Édito

Macron en déni de démocratie

Macron en déni de démocratie
L'usage en cours depuis 1958 veut que le chef du gouvernement soit issu du premier parti ou coalition arrivée en tête des législatives. KEYSTONE
France

Gouverner sans la gauche après la victoire de la gauche. Voici le scénario délirant que dessine ces jours le président Emmanuel Macron, après avoir adressé mercredi sa lettre aux Français appelant à un «rassemblement». «Personne n’a gagné ces élections», a-t-il eu l’audace de déclarer après la déculottée que lui a infligé le Front populaire, arrivé en tête des législatives le 7 juillet avec quelque 190 député·es. Et si le parti du président arrive en seconde place (150 élu·es) devant le Rassemblement national (RN), et ne se retrouve pas atomisé, ce n’est que parce que cette coalition progressiste a appelé fermement à faire barrage à l’extrême droite après les résultats du premier tour.

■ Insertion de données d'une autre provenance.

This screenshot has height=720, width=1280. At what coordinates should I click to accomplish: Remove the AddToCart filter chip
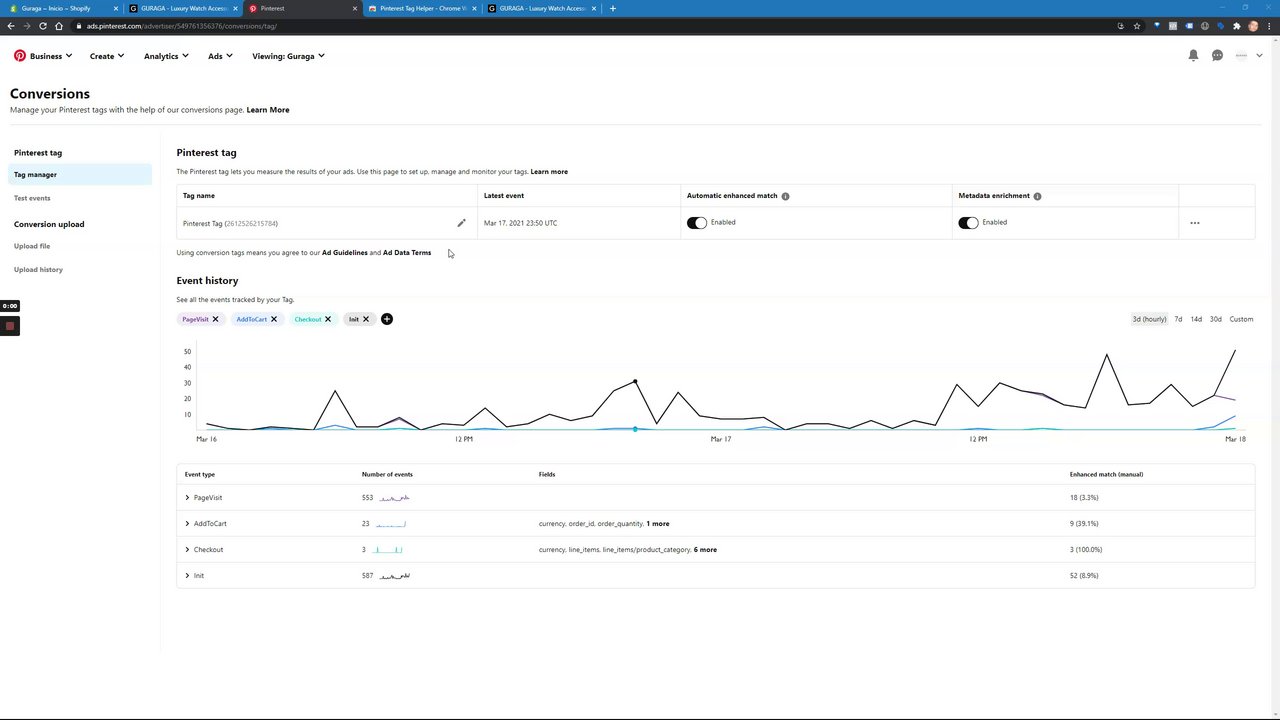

Si le président persistait à refuser de nommer un premier ministre issu du Front populaire, il romprait avec l’usage en cours depuis 1958 qui veut que le chef du gouvernement soit issu du premier parti ou coalition arrivée en tête des législatives. Peut-il se permettre ce bras d’honneur antidémocratique au vu des forces en présence?

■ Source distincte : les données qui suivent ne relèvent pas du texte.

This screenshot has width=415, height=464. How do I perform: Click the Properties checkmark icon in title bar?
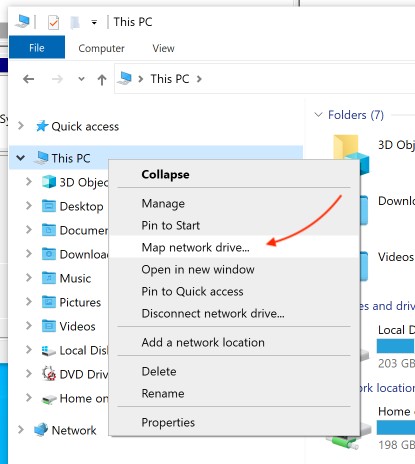pos(53,22)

Le pari est risqué, d’autant que l’unité de la gauche semble bien résister à cette tentative de division, et que le parti présidentiel, le centre et la droite traditionnelle se trouvent en ordre dispersé et sans majorité absolue en cas de coalition. Plusieurs élu·es de cette partie de l’hémicycle ont déjà dit qu’ils et elles ne se prêteraient pas à la combine. Une partie de la gauche, elle, perdrait son âme si elle décidait d’accepter l’offre du président en créant un vaste ventre mou centriste. Un «rassemblement» qui a priori ne ferait que reconduire les politiques macronistes qui ont jusqu’ici échoué et fait exploser le vote RN, ou alors qui se contenterait de ne gérer que les affaires courantes, en n’espérant que quelques miettes en matière de réformes sociales. Cela reviendrait non seulement à un suicide politique en vue des prochaines élections, mais ouvrirait cette fois un boulevard royal à l’extrême droite et à Marine Le Pen pour 2027.

Pour que le Front populaire puisse former un gouvernement solide, appliquer une bonne partie de son programme et que ce nouvel exécutif ne soit pas rapidement renversé par une motion de censure votée au parlement avec l’extrême droite, la société civile devra se mobiliser. La droite et le patronat ne lâcheront pas, surtout sur la hausse des salaires et un début de justice fiscale, à moins d’y être contraints. En 1936, ce sont les grèves massives et les occupations d’usines qui ont permis que le gouvernement de gauche de Léon Blum adopte les avancées sociales que l’on connaît, comme les premiers congés payés et la semaine de quarante heures, jugés alors irréalistes.